Movie Quote Stuck in My Head: ‘The Outrun’

Published October 6, 2024

You may hear a lot about “The Outrun” in the coming days and weeks, and not just because of Saoirse Ronan. But as in almost every movie she’s in, she’s probably the main reason.

“The Outrun” opened Friday. I recommend it, with the caution that it won’t be an easy watch for many people.

It’s a good idea to read about the movie (and the book) before deciding whether to see it.

My friend Adriana Cloud helps people break their dependence on alcohol. It’s been more than four years since I had what I call an adult beverage (the last time was September 18, 2020, which was 1,478 days ago), but I subscribe to her newsletter and think a lot about the things that control and consume us, that control and consume me.

For most of the past four years, I made sure to add that I didn’t quit because I thought I was an alcoholic. I quit when my doctor told me alcohol was impeding my transition. That’s all I needed to here, and I was done.

But it doesn’t matter whether you think I’m an alcoholic. What matters to me is that I decided it was no longer something I wanted or needed in my life, and I did something about it.

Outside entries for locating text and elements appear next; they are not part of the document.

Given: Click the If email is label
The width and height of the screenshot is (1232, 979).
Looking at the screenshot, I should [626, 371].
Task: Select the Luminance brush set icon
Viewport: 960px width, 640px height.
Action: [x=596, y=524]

I know it’s not that easy for most people who want to stop. “The Outrun” is a movie about one such person. There are many more.

Here’s a snapshot

There’s a spoiler-ish thing I read Friday night before seeing the movie. It’s as good a minimalist snapshot of “The Outrun” as I can imagine.

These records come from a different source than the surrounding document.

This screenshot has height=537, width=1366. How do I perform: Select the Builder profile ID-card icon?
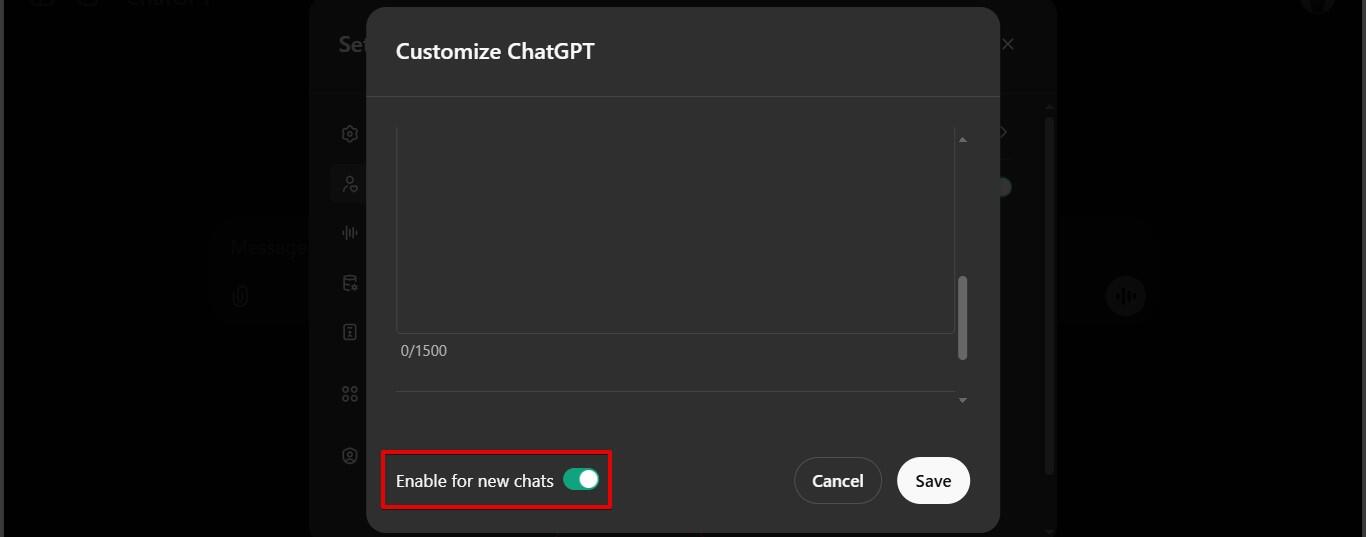pos(350,333)
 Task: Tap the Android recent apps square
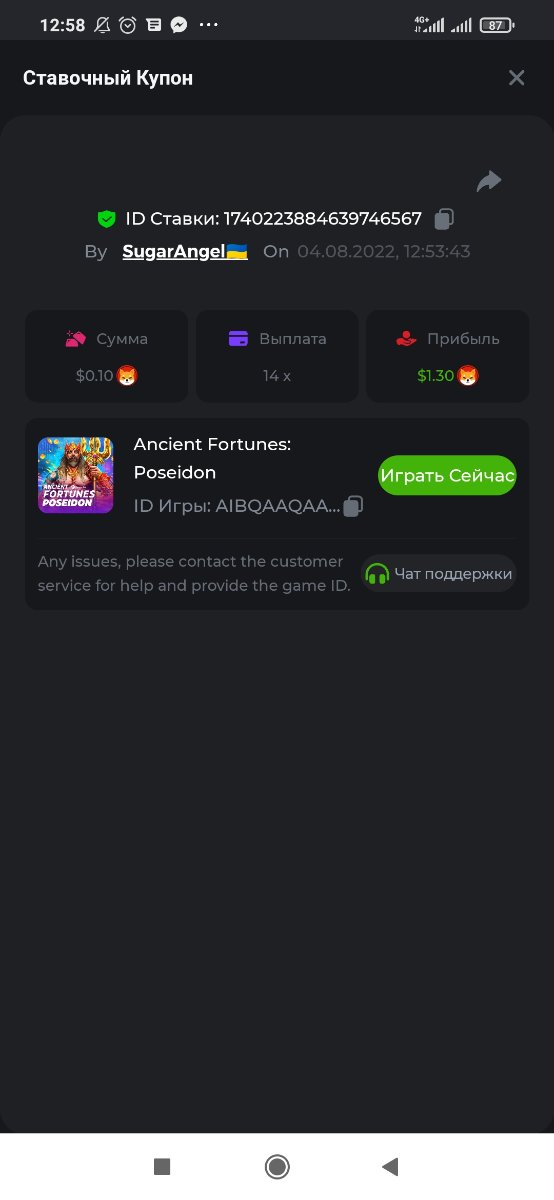point(162,1166)
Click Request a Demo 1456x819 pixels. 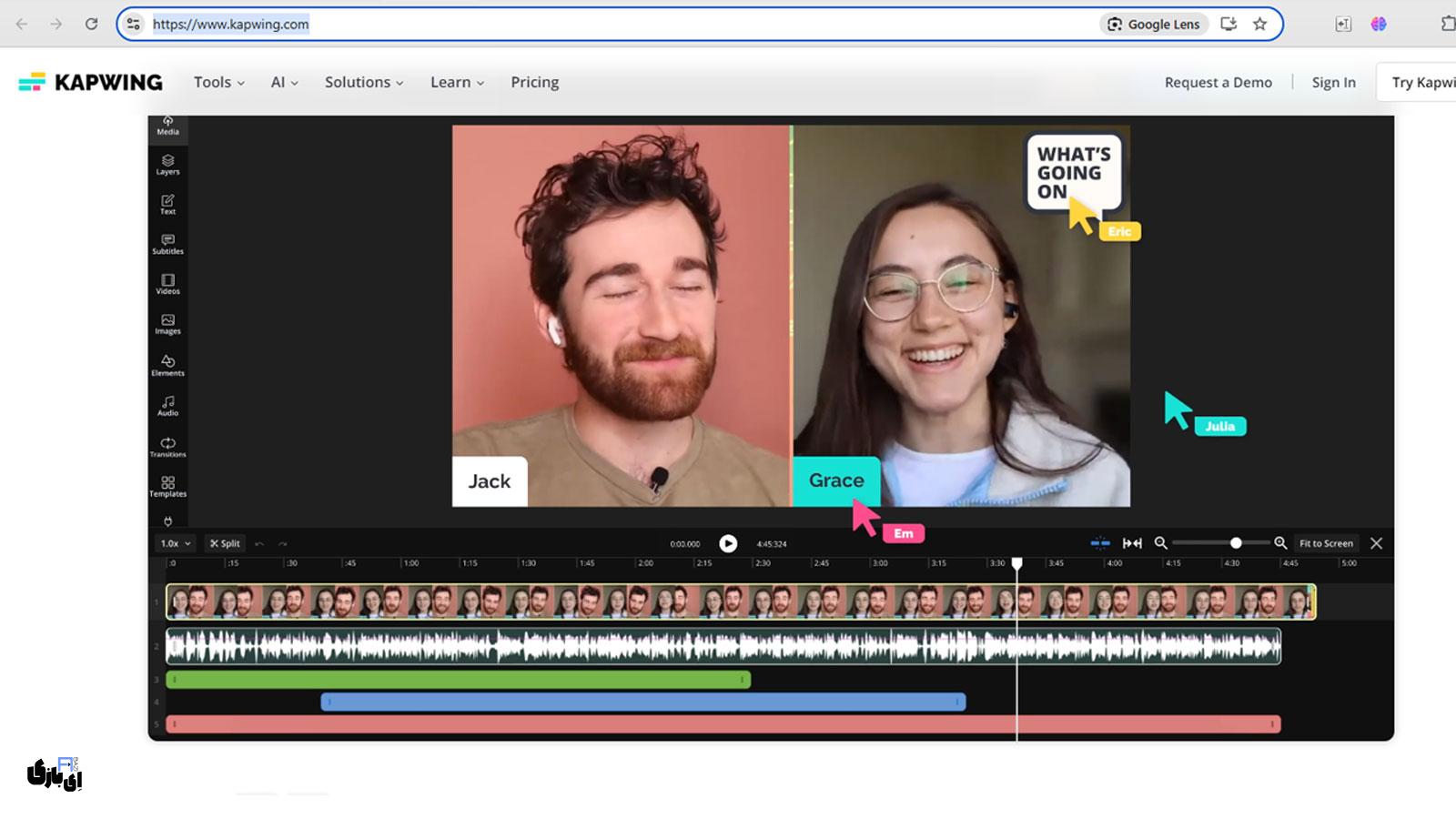point(1218,82)
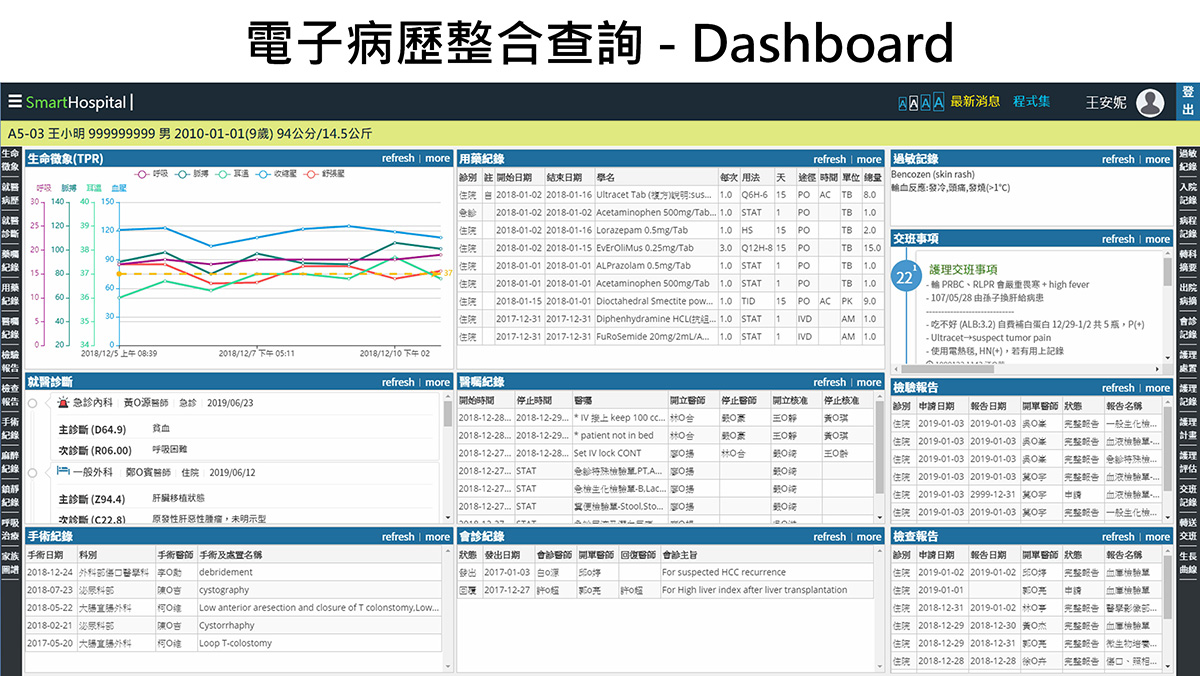Click the 交班事項 horizontal scrollbar
This screenshot has width=1200, height=676.
(x=1025, y=367)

The Washington Post had this closing paragraph in its review:

The rest is learning to see, hear and rejoin the world of which she’s a part, with all its glories and gales. There are long sequences of Rona walking the rocky shorelines of Mainland Orkney and Papay, headphones clamped over her ears while the soundtrack fills with the clattering electronic dance music of her London days. “The Outrun” is the story of her working up the nerve to take off the phones and listen — really listen — to the waves, the corncrakes and herself.

As for relevance if you don’t have a drinking problem, there’s this in the review in The New York TimesNot everyone is an addict, but everyone has something that threatens to take them down. Life doesn’t get easy. It just gets less hard.

You and I probably agree that often, and for many, life doesn’t get less hard. But I get the paraphrasing of a line from the movie you may have heard on the YouTube link, so I’ll allow it, I suppose, in a “writing is hard” kind of way.

The quote that will stay with me, though, is also in the trailer:

But, there is only so much height a wave can sustain before it comes crashing down.”

We are all, I imagine, somewhere between our best days and our worst days, our best version of ourselves and our worst, chasing what we hope is sustainable. I believe Saoirse Ronan when she’s playing all of the above.

“Movie Quote Stuck in My Head” is self-explanatory, but it’s more than that. It’s a chance to dig inside an old quote for new meaning, or a new quote for an old truth, or to chew on a line for fun or sustenance. It’s also inspired by and a tribute to “Real Time Song Stuck in My Head,” a popular feature on the Twitter feed of the late Craig Stanke, a former editor for CBSSports.com and, for too short a time, a leader by example to me during my time working there. You can read about him here.

One thought on “Movie Quote Stuck in My Head: ‘The Outrun’

  1. Bunny Blumschaefter

    Have you ever read Unknown Man #89 by Elmore Leonard? On the surface, it is a crime novel about a process server who gets sucked into a missing persons case, before realizing it’s happened. But on another level, it’s about the process server’s evolving relationship with a witness: a sloppy drunk of a woman, whom he has to sort of babysit until she is safe enough, and sober enough, to help him find the guy. Along the way, at the deepest, smartest level, it is the best analysis I’ve ever read, about why people drink, why they keep drinking, and why some of them eventually stop drinking. Just dazzling, for a book that looks like the kind of paperbacks they used to sell on spinnie racks at the drugstore.